Testing single transactions

We start with the empty ledger:

@Test
fun emptyLedger() {
    ledger {
    }
}
import static net.corda.core.testing.JavaTestHelpers.*;
import static net.corda.core.contracts.JavaTestHelpers.*;

@Test
public void emptyLedger() {
    ledger(l -> {
        return Unit.INSTANCE; // We need to return this explicitly
    });
}

The DSL keyword ledger takes a closure that can build up several transactions and may verify their overall correctness. A ledger is effectively a fresh world with no pre-existing transactions or services within it.

Let’s add a Cash transaction:

@Test
fun simpleCashDoesntCompile() {
    val inState = Cash.State(
            amount = 1000.DOLLARS `issued by` DUMMY_CASH_ISSUER,
            owner = DUMMY_PUBKEY_1
    )
    ledger {
        transaction {
            input(inState)
        }
    }
}
@Test
public void simpleCashDoesntCompile() {
    Cash.State inState = new Cash.State(
            issuedBy(DOLLARS(1000), getDUMMY_CASH_ISSUER()),
            getDUMMY_PUBKEY_1()
    );
    ledger(l -> {
        l.transaction(tx -> {
            tx.input(inState);
        });
        return Unit.INSTANCE;
    });
}

We can add a transaction to the ledger using the transaction primitive. The transaction in turn may be defined by specifying input-s, output-s, command-s and attachment-s.

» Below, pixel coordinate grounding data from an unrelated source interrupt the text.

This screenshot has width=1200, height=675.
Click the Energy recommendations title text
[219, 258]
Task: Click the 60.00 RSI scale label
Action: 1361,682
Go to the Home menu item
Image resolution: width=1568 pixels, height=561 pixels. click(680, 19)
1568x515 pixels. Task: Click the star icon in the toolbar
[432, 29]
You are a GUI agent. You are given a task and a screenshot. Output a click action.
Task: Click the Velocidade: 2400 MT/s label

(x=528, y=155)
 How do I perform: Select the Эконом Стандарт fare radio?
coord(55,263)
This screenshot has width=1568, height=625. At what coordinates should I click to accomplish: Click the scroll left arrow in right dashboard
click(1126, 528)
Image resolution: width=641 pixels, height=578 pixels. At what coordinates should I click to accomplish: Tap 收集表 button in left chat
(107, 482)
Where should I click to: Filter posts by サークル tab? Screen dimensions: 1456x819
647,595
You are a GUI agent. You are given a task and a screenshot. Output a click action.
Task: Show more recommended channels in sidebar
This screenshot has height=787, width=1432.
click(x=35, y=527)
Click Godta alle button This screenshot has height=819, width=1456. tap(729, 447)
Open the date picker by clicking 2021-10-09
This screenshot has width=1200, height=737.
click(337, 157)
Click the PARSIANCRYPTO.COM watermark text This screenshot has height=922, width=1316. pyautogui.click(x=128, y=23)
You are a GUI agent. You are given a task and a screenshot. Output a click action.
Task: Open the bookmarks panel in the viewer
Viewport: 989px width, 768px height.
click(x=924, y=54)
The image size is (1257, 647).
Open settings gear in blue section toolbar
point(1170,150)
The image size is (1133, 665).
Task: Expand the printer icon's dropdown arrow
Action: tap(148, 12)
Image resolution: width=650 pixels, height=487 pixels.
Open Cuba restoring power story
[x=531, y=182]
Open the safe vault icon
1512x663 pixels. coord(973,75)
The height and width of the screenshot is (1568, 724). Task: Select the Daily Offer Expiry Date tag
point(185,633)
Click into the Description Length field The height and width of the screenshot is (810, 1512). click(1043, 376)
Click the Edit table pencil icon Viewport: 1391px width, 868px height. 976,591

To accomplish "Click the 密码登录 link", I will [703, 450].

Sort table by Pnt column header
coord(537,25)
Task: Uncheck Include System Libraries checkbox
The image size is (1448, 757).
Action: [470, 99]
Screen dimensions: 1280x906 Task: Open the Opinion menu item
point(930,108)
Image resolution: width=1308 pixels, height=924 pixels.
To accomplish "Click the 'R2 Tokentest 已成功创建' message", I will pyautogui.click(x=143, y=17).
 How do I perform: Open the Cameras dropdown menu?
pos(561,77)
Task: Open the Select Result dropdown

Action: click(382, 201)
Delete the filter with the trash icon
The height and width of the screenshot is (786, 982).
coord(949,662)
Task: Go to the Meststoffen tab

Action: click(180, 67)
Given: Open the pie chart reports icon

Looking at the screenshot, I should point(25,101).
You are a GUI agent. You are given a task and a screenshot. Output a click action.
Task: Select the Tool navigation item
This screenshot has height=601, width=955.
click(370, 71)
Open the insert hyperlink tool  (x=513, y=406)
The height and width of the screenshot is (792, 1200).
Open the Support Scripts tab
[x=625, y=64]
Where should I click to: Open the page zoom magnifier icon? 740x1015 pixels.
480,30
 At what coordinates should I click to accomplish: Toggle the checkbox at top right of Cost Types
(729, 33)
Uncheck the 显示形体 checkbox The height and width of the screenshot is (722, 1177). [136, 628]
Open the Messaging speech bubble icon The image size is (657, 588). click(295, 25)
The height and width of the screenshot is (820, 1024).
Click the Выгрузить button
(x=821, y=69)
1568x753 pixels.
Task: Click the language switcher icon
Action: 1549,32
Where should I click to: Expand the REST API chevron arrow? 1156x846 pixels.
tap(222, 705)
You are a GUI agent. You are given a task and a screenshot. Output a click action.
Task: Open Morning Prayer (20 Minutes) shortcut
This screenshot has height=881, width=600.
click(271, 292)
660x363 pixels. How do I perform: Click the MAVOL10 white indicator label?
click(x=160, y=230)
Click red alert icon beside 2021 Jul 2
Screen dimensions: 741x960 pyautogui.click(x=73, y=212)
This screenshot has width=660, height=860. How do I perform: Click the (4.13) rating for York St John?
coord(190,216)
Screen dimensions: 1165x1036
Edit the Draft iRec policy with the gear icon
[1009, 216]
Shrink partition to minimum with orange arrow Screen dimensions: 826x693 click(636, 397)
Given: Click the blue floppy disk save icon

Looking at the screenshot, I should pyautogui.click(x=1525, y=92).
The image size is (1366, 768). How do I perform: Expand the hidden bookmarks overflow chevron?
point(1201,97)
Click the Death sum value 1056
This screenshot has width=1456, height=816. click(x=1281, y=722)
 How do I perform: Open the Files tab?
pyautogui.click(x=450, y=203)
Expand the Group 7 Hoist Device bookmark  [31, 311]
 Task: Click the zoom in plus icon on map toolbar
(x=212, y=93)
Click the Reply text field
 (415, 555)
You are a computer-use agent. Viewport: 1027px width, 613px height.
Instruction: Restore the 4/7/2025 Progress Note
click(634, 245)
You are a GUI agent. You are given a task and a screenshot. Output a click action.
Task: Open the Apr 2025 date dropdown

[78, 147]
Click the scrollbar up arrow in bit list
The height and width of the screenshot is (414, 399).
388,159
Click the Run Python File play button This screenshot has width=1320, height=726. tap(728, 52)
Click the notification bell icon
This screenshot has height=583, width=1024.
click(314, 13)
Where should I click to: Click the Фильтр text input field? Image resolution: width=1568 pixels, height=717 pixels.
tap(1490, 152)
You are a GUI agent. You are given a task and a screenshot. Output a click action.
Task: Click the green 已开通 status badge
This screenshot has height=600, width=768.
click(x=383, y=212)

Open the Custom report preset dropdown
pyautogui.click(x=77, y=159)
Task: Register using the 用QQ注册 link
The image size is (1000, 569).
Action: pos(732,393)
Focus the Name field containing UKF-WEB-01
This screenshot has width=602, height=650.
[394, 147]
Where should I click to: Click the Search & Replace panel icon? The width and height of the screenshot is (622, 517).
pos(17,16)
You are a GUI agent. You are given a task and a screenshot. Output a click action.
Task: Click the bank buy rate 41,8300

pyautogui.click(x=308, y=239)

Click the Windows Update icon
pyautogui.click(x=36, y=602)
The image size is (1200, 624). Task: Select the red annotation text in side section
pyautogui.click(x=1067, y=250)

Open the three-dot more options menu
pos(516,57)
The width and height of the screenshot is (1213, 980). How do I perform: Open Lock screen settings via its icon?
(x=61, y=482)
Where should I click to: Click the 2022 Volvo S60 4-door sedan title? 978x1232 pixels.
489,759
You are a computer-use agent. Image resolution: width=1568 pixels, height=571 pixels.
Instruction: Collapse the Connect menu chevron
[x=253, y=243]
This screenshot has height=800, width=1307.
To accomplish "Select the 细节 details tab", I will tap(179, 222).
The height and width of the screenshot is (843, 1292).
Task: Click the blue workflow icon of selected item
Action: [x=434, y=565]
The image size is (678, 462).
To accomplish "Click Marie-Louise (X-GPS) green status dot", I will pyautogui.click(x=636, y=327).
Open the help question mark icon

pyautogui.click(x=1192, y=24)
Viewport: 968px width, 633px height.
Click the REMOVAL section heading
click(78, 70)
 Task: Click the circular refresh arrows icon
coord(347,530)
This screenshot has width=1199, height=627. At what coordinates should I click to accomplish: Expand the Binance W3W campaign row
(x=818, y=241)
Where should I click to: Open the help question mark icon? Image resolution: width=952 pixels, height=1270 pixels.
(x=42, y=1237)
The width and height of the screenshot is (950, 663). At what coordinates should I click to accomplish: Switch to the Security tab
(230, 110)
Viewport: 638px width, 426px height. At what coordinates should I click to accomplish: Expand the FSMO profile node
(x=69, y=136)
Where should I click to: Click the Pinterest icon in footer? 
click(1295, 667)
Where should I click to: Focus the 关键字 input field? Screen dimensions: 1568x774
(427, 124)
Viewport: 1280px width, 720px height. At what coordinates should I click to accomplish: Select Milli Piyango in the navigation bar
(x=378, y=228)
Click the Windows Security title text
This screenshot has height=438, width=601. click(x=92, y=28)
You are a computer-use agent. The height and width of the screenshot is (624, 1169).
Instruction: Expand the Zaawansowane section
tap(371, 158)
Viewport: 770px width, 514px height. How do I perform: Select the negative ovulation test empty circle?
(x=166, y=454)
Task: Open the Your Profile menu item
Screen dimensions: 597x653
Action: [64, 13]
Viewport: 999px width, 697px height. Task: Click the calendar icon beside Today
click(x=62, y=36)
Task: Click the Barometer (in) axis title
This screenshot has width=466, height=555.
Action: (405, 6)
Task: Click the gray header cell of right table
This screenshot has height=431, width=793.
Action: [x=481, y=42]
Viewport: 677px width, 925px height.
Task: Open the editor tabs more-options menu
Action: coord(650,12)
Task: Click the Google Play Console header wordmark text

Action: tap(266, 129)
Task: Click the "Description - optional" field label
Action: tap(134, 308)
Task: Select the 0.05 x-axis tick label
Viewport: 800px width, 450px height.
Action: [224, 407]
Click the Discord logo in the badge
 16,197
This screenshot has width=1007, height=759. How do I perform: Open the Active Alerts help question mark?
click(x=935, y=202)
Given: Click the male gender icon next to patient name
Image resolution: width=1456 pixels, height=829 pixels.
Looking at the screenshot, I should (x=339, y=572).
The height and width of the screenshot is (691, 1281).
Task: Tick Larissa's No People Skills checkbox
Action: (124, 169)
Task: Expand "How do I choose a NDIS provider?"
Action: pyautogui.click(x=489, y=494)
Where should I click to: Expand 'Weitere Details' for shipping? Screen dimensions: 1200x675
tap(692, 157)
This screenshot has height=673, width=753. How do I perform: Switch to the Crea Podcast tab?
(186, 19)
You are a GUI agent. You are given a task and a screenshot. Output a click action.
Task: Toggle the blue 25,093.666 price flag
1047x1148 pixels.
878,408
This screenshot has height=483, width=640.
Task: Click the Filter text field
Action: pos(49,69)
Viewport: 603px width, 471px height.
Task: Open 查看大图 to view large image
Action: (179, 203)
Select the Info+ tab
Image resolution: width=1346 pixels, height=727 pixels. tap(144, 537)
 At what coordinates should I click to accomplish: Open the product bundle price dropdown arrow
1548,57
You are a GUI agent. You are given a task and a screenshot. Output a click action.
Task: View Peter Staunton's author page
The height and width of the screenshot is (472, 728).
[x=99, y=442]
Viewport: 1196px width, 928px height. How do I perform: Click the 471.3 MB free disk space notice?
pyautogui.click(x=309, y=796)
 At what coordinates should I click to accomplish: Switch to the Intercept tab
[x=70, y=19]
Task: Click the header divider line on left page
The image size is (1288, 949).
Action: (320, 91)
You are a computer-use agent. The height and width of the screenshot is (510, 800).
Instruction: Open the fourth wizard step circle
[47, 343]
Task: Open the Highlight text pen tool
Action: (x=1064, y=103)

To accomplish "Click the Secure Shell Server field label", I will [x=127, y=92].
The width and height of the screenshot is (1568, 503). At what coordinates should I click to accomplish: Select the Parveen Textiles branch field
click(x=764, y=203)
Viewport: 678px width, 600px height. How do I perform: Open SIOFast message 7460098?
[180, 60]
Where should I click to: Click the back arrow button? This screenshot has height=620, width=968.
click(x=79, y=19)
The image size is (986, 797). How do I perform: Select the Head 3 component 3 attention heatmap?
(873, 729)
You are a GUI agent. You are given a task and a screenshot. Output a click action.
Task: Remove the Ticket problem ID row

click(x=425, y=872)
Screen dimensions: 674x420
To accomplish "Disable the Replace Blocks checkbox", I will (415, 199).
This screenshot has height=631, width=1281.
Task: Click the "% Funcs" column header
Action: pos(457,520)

The above input call is a bit special: Transactions don’t actually contain input states, just references to output states of other transactions. Under the hood the above input call creates a dummy transaction in the ledger (that won’t be verified) which outputs the specified state, and references that from this transaction.

The above code however doesn’t compile:

Error:(26, 21) Kotlin: Type mismatch: inferred type is Unit but EnforceVerifyOrFail was expected
Error:(26, 31) java: incompatible types: bad return type in lambda expression missing return value

This is deliberate: The DSL forces us to specify either this.verifies() or this `fails with` "some text" on the last line of transaction:

@Test
fun simpleCash() {
    val inState = Cash.State(
            amount = 1000.DOLLARS `issued by` MEGA_CORP.ref(1, 1),
            owner = DUMMY_PUBKEY_1
    )
    ledger {
        transaction {
            input(inState)
            this.verifies()
        }
    }
}
@Test
public void simpleCash() {
    Cash.State inState = new Cash.State(
            issuedBy(DOLLARS(1000), getMEGA_CORP().ref((byte)1, (byte)1)),
            getDUMMY_PUBKEY_1()
    );
    ledger(l -> {
        l.transaction(tx -> {
            tx.input(inState);
            return tx.verifies();
        });
        return Unit.INSTANCE;
    });
}

The code finally compiles. When run, it produces the following error:

net.corda.core.contracts.TransactionVerificationException$ContractRejection: java.lang.IllegalArgumentException: Failed requirement: for deposit [01] at issuer Snake Oil Issuer the amounts balance

Note

The reference here to the ‘Snake Oil Issuer’ is because we are using the pre-canned DUMMY_CASH_ISSUER identity as the issuer of our cash.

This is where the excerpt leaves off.